Open sslivkoff opened 1 year ago

sslivkoff commented 1 year ago

Problem description

I have a dataframe of shape = (57_887_821, 2). I want a sample of 10M rows. Here are the performances of 3 different techniques:

  1. df.sample()

    sample = df.sample(10_000_000, shuffle=False)
    # takes 10.7 seconds
  2. using df[indices]

    indices = np.random.choice(np.arange(len(df)), 10_000_000, replace=False)
    df[indices]
    # takes 4.9 seconds
  3. using df.filter()

    indices = np.random.choice(np.arange(max_size), 10_000_000, replace=False)
    filter = np.zeros(len(contract_df), dtype=bool)
    filter[indices] = True
    df.filter(filter)
    # takes 474 ms

It would be nice if df.sample() was faster because it's simpler than the other methods. In df.sample() I think it might be slowed down by unwanted shuffles. The output is shuffled even when shuffle=False

magarick commented 1 year ago

I can't replicate your result. The polars sample is always faster than the two numpy ones. What versions are you using?

import polars as pl
import numpy as np
from codetiming import Timer
dsz = int(6e7)
ssz = int(1e7)

dat = pl.DataFrame(dict(x = np.random.standard_normal(dsz), y = range(dsz)))
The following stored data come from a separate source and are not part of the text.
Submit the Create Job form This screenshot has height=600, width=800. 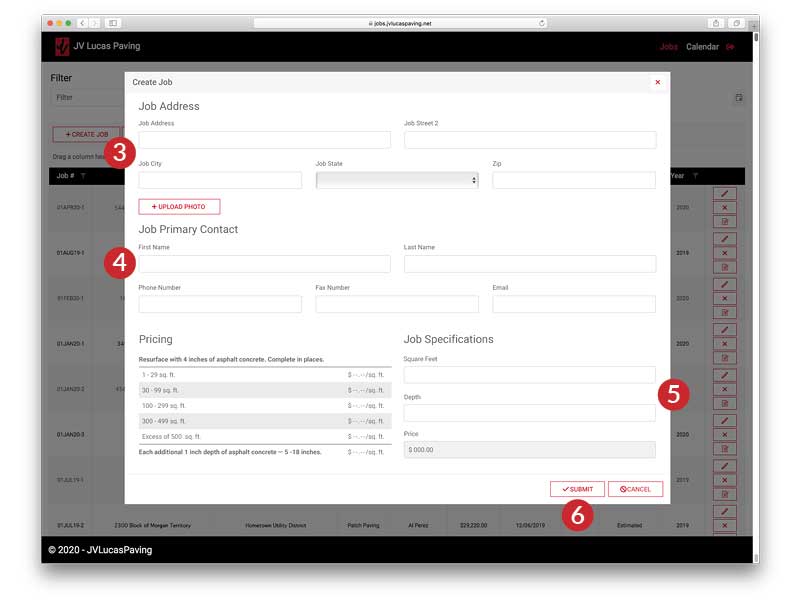point(577,489)
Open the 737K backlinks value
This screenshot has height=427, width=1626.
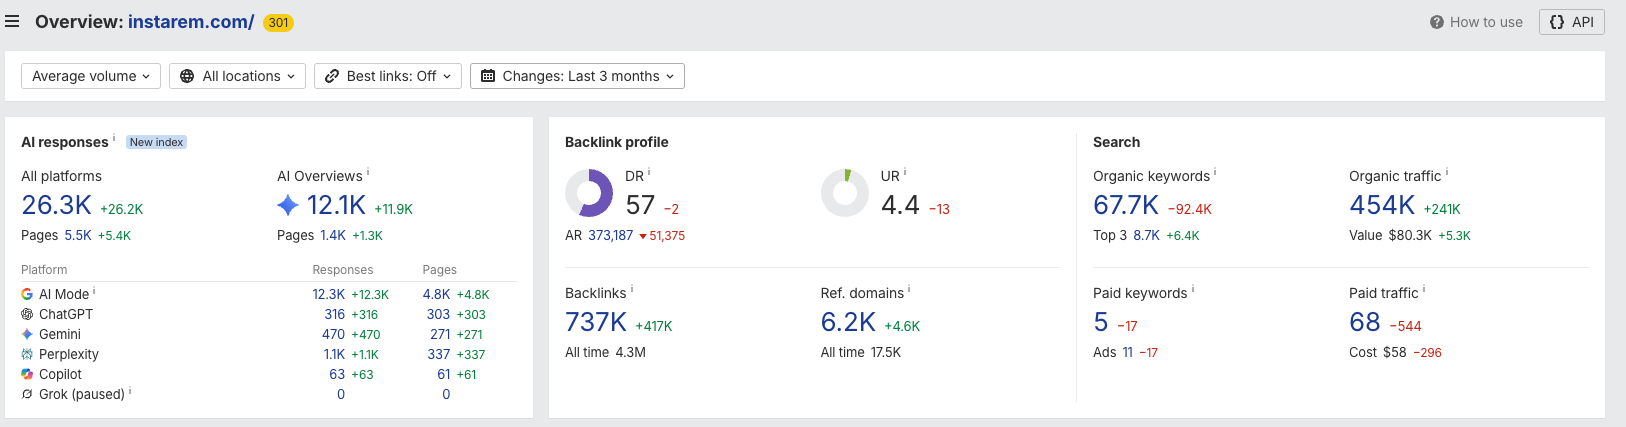(x=596, y=322)
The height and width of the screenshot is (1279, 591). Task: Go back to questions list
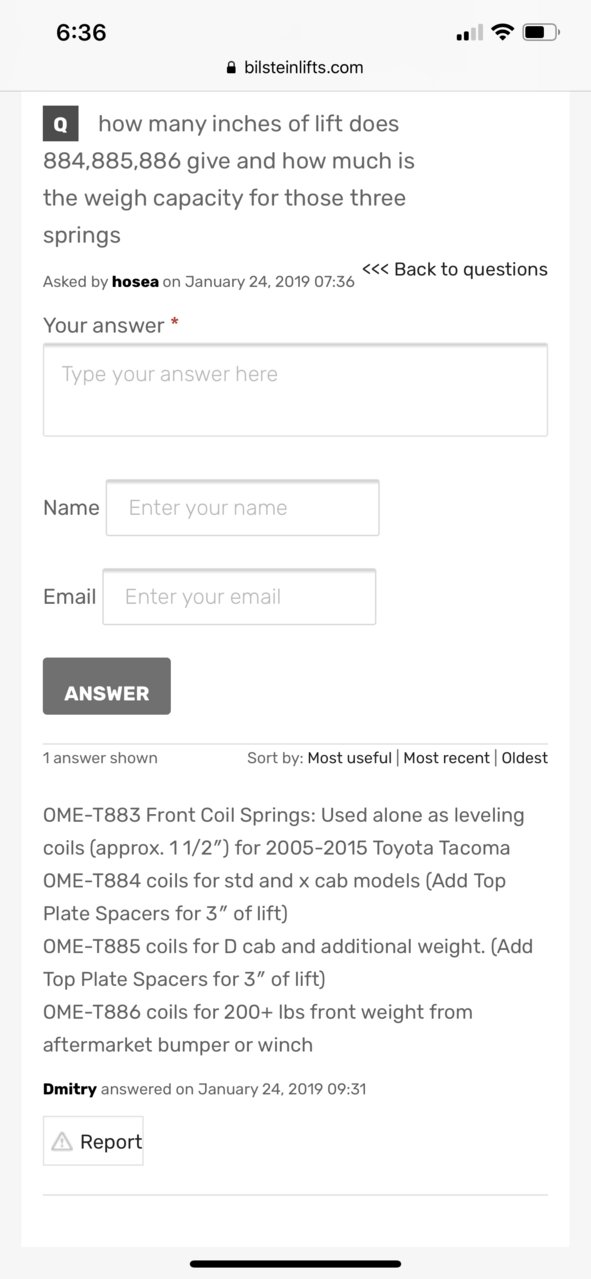[x=455, y=269]
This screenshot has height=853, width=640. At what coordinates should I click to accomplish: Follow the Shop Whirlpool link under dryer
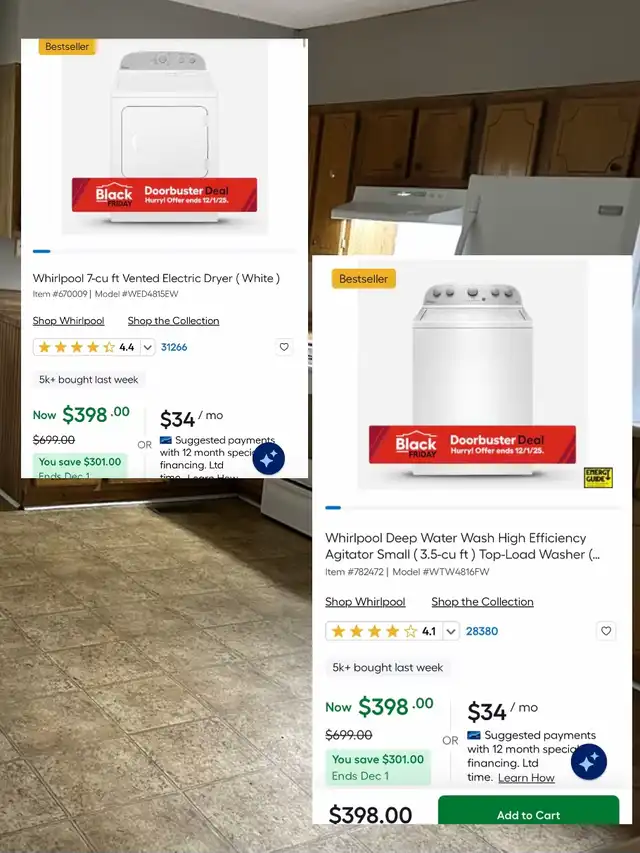pos(69,321)
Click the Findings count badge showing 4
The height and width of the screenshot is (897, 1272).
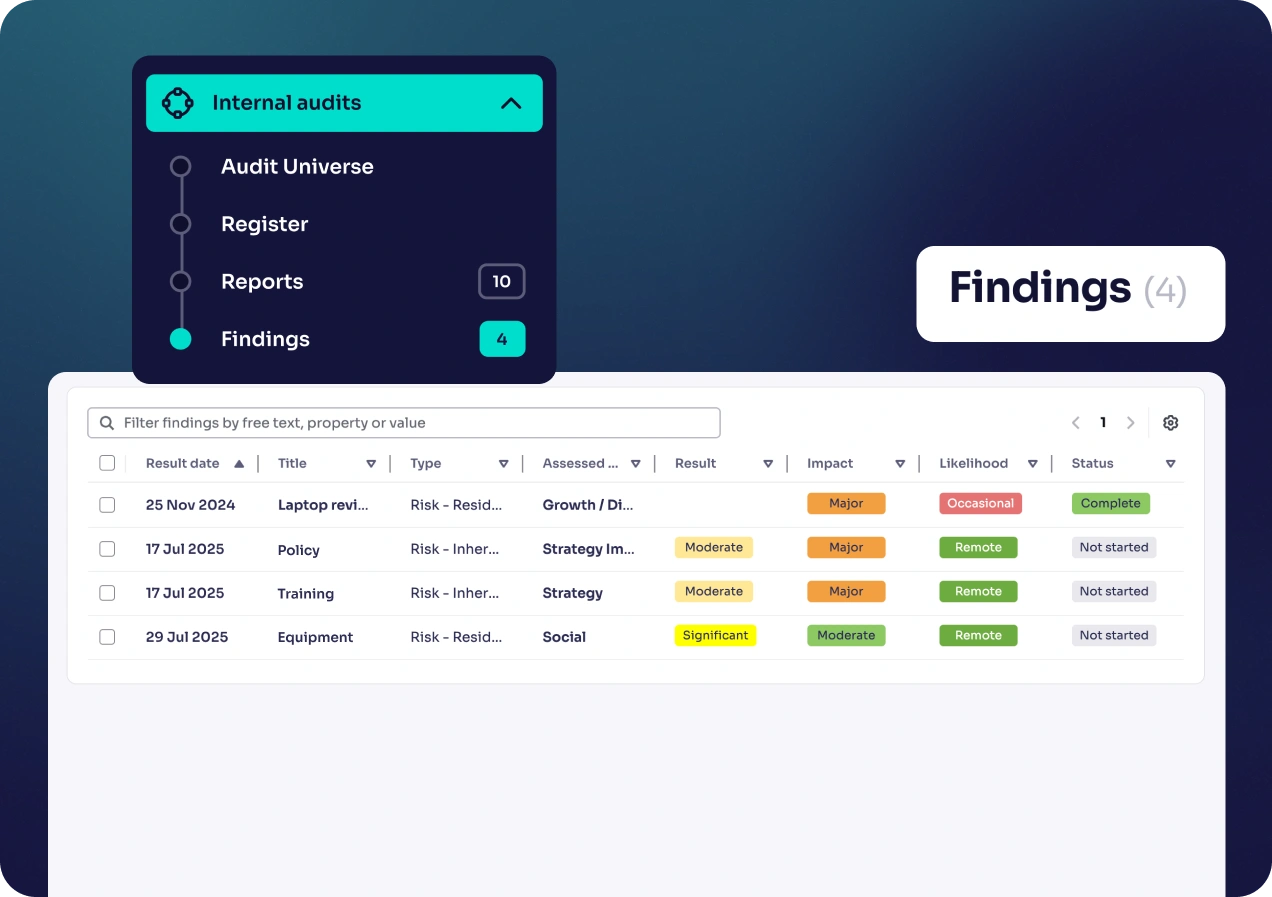(x=501, y=339)
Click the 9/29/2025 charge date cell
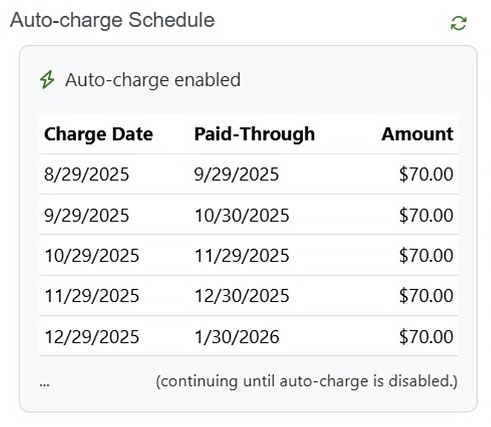The width and height of the screenshot is (491, 427). [86, 215]
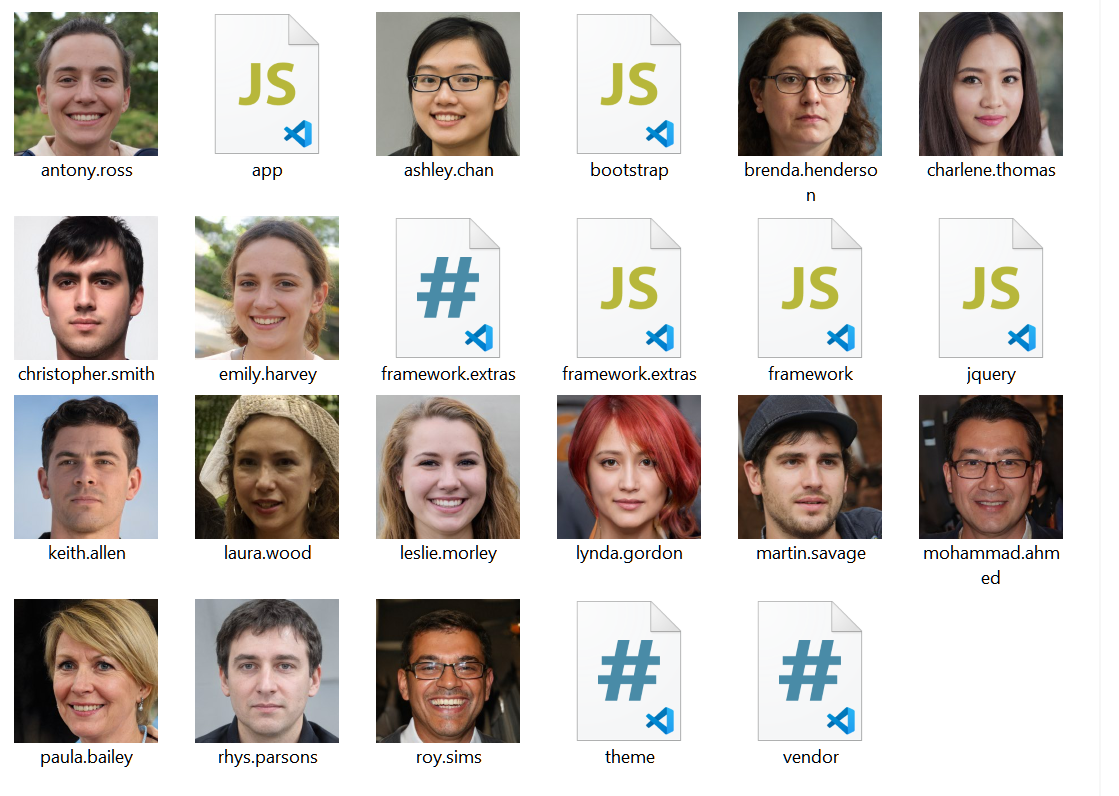
Task: Select the antony.ross image thumbnail
Action: 86,84
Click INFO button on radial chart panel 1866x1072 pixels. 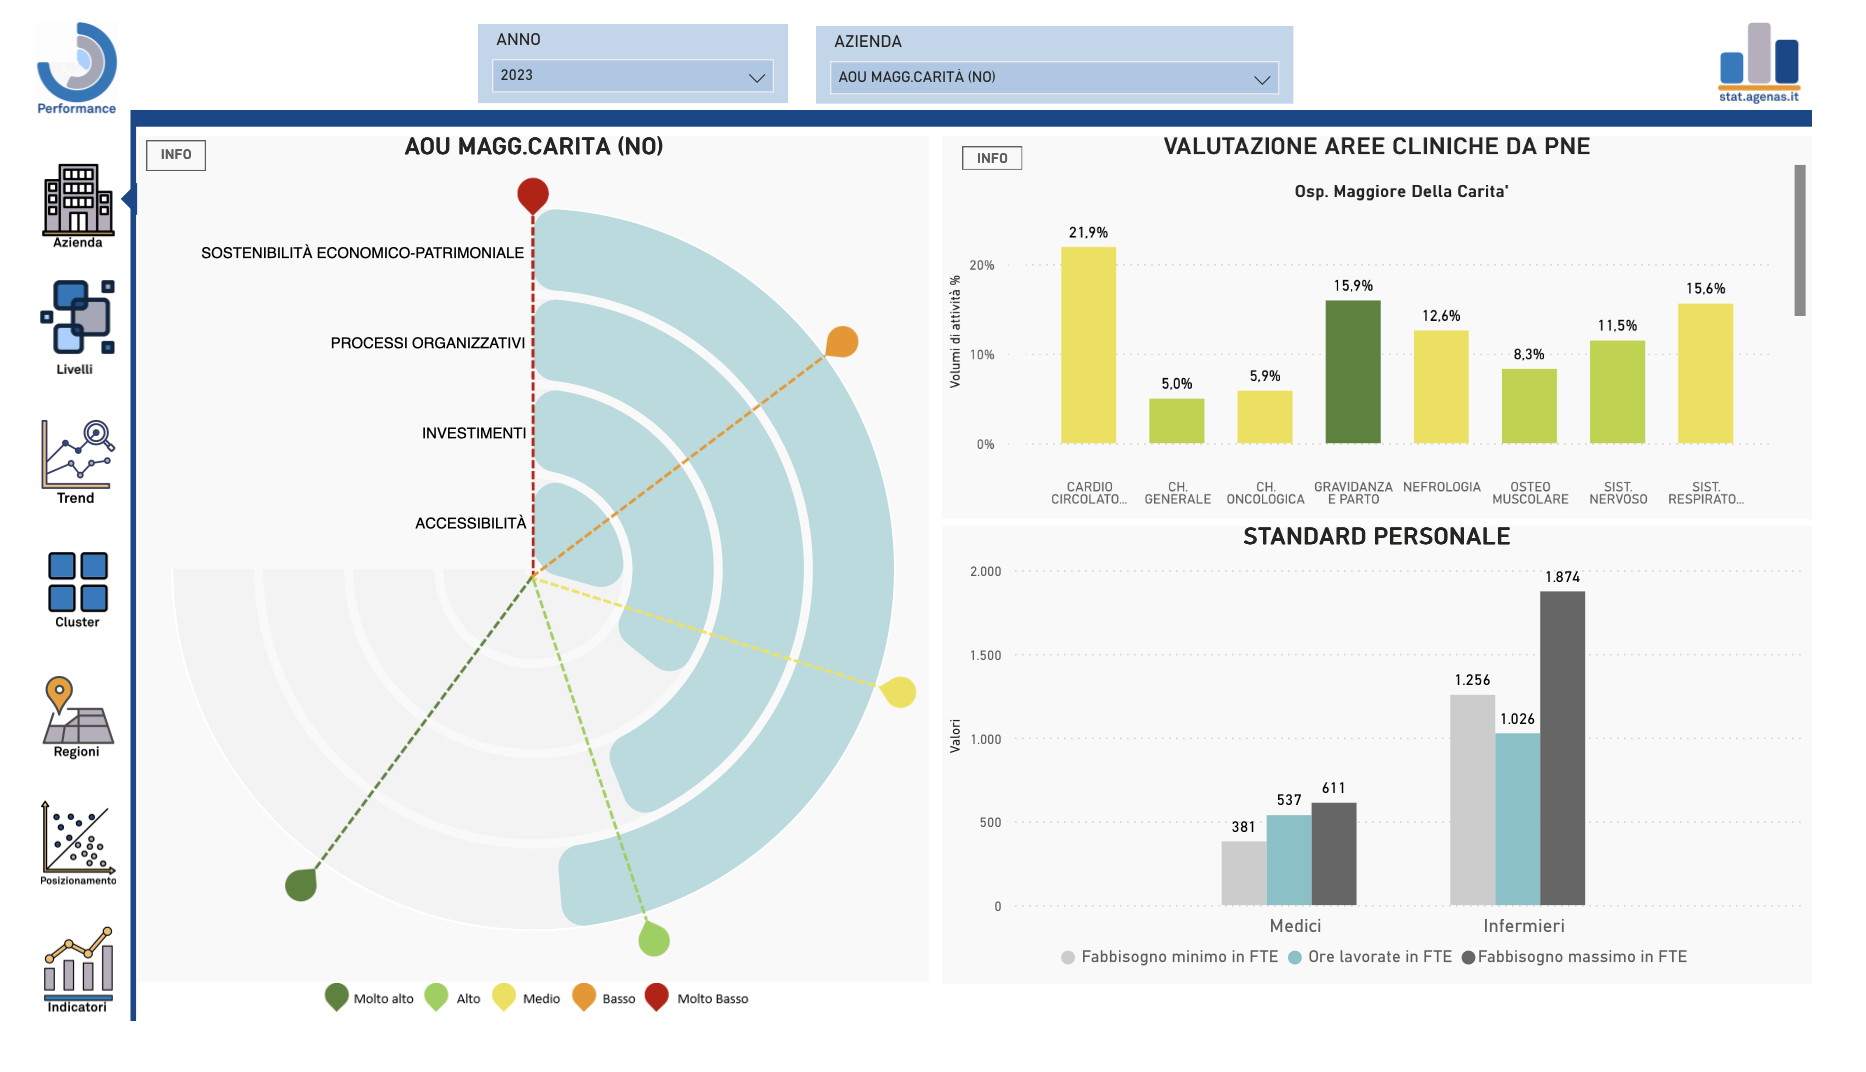(176, 155)
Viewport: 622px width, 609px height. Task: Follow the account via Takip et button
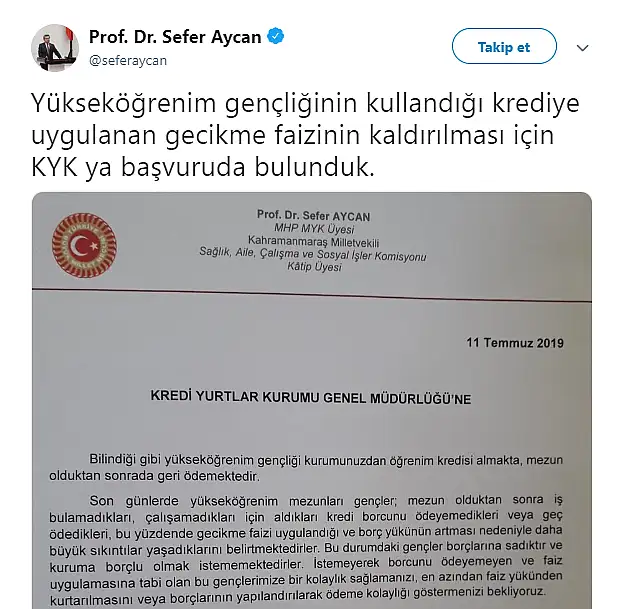pyautogui.click(x=504, y=46)
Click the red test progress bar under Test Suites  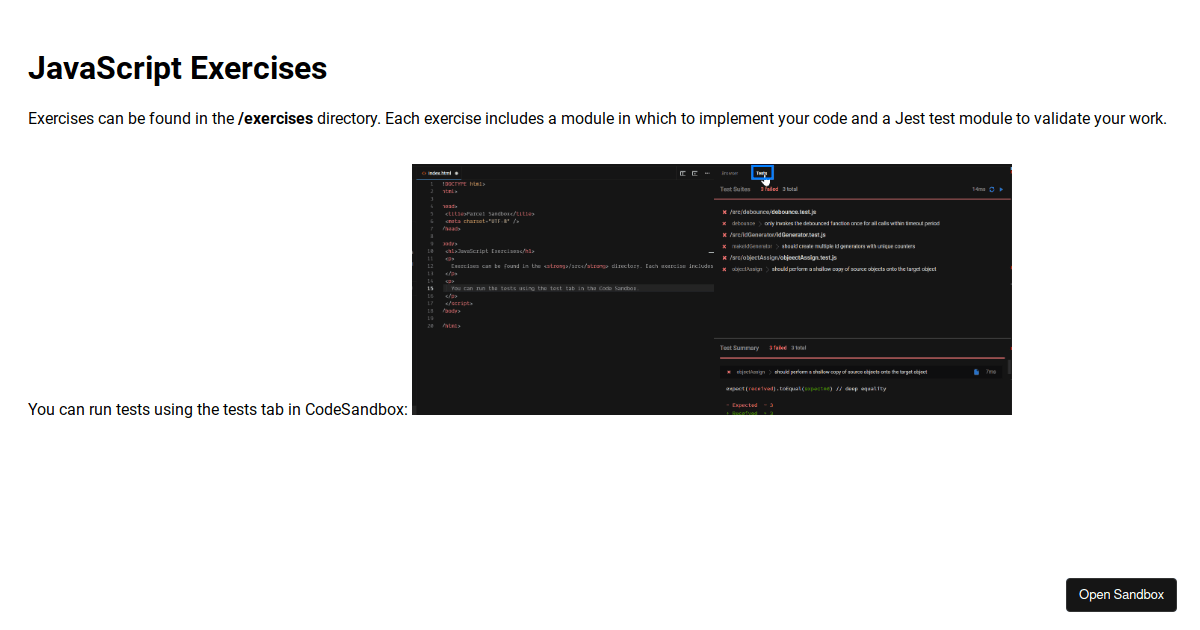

with Timer(text = "Polars sample: {:0.4f} seconds"):
    dat2 = dat.sample(ssz, shuffle = False)
# Polars sample: 0.7771 seconds

with Timer(text = "Numpy Sample: {:0.4f} seconds"):
    sample = np.random.choice(np.arange(len(dat)), ssz, replace=False)
    dat2 = dat[sample]
#Numpy Sample: 4.2366 seconds

with Timer(text = "Numpy Filter: {:0.4f} seconds"):
    inds = np.random.choice(np.arange(len(dat)), ssz, replace=False)
    filt = np.zeros(len(dat), dtype = bool)    
    filt[inds] = True
    dat2 = dat.filter(filt)
#Numpy Filter: 6.1699 seconds

As for the sampling, it isn't doing any shuffling. But it is calling choose_multiple_fill from the rand package. This looks like the "Algorithm R" Reservoir Sampling algorithm (see: https://en.wikipedia.org/wiki/Reservoir_sampling). The comments to that function (in the external package source) state

    /// Although the elements are selected randomly, the order of elements in
    /// the buffer is neither stable nor fully random. If random ordering is
    /// desired, shuffle the result.

And if you look at the algorithm you'll see that it starts out with n items from the "front" of the sequence, then randomly replaces them (or not) with later elements without regard to order. So if i < j < n and both i and j are selected, then they'll stay in order but otherwise there are no guarantees.

So, if you want to maintain the order when shuffle=False it's probably fast enough and easiest to sort the sampled index. I think there are some other algorithms that explicitly can maintain order, as well as faster reservoir sampling algorithms but neither seems necessary here.

JSteilberg commented 2 months ago

Rechunking the dataframe may solve this problem.